However, most of the problems I have with Pushing the Limits stem from the character of Noah. More pertinently, they stem from Noah somehow being the desirable boy in the book. I just couldn’t get on board with Noah as this supposedly dream guy. Sure, he doesn't try and push her into sex like her ex-boyfriend did, and he’s generally considerate and treats her well (although I don’t know if my dad would be too thrilled if some guy was groping the inside of my thigh when they met for the first time…). But Noah is horribly possessive, and somehow that becomes a ‘good’ thing here. He constantly refers to Echo as being his – “my girl”, “my siren” (argh), “my nymph” (shut the f…ront door). When he talks to his friend about whether he and Echo are together, he doesn’t say, “she’s my girlfriend”, he says, “I told her she was mine.” I bet she’s well pleased with that. (Except I think she is, and that’s kind of what bothered me.) He’s all ready to punch any guy that comes near her, even if they’re friends, and he says at one point that he’s glad they’re not going to a particular party because Echo’s friend Antonio will be there, and Antonio might be a little too interested in Echo for Noah’s liking. OH OKAY THEN.

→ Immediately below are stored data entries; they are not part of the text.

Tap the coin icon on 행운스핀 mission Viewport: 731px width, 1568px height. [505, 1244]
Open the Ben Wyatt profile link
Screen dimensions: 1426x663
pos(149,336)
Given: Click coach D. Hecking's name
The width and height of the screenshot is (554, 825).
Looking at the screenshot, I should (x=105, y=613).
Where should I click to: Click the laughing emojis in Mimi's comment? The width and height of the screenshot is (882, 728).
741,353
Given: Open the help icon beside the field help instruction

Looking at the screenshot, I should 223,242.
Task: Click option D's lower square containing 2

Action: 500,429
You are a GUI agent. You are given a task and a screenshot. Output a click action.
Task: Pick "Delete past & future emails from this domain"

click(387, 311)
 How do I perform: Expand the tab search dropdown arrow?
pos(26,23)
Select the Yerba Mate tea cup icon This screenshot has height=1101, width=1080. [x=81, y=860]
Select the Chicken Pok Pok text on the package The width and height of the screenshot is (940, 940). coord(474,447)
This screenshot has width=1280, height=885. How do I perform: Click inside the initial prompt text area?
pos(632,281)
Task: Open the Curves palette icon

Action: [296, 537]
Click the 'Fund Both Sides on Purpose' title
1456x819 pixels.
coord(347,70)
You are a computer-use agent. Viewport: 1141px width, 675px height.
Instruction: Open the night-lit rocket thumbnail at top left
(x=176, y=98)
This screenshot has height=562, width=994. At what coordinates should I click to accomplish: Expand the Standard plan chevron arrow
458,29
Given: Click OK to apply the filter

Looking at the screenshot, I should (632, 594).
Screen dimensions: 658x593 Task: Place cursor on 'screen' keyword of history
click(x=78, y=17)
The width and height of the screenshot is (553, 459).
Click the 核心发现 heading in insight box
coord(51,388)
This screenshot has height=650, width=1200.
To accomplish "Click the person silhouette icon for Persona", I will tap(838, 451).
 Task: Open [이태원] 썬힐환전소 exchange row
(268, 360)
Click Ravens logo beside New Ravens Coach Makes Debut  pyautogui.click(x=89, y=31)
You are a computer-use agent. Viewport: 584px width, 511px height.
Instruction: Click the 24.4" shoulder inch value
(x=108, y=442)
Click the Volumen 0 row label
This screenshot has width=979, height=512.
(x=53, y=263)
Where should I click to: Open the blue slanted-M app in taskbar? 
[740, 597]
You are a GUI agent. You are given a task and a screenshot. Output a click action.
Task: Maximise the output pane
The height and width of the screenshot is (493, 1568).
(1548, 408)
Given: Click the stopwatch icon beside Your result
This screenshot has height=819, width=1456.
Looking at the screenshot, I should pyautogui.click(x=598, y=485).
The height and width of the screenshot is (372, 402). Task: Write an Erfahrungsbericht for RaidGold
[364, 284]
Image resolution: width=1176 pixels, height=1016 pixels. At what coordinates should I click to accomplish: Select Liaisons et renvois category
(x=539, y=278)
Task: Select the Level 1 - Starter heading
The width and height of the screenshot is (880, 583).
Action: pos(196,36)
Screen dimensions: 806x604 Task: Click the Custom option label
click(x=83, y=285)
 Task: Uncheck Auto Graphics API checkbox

Not to mention the whole - holding her hand = "marking my territory". Excuse me while I do the socially-acceptable version of peeing on you, woman.

McGarry included some interesting issues in Pushing the Limits, and ones that didn't seem overdone - Noah's case with his brothers was presented well, and I liked how we saw the different angles and different points of view, as well as the difficulties surrounding it. Noah didn't do himself many favours, and he was slow in coming to the realisation that everyone else had had - that maybe it wasn't a great idea to go to court and fight for custody - but the plotline itself was one of the things I enjoyed more.

I can see the appeal of Pushing the Limits in theory (and if you don't mind that you're kissing a boy who refers to you as his "nymph", there's a lot of material to please fans of YA romance) but it didn't do much for me at all. The main characters didn't grab me and there were so many questionable things happening that I could never really immerse myself in the story before someone else did or said something outlandish or strange or totally not in keeping with their character, just so the story would move along. (Case in point - Luke going from "YOU DON'T STEAL MY GIRLFRIEND!" to "actually, you guys make an awesome couple and he treats you so much better than I did" in ABOUT THIRTY SECONDS.)

Overall rating: 3/10

Book source: Borrowed from the library.

1 comment:

  1. I enjoyed this more than you, but your review picks up on the things that bothered me.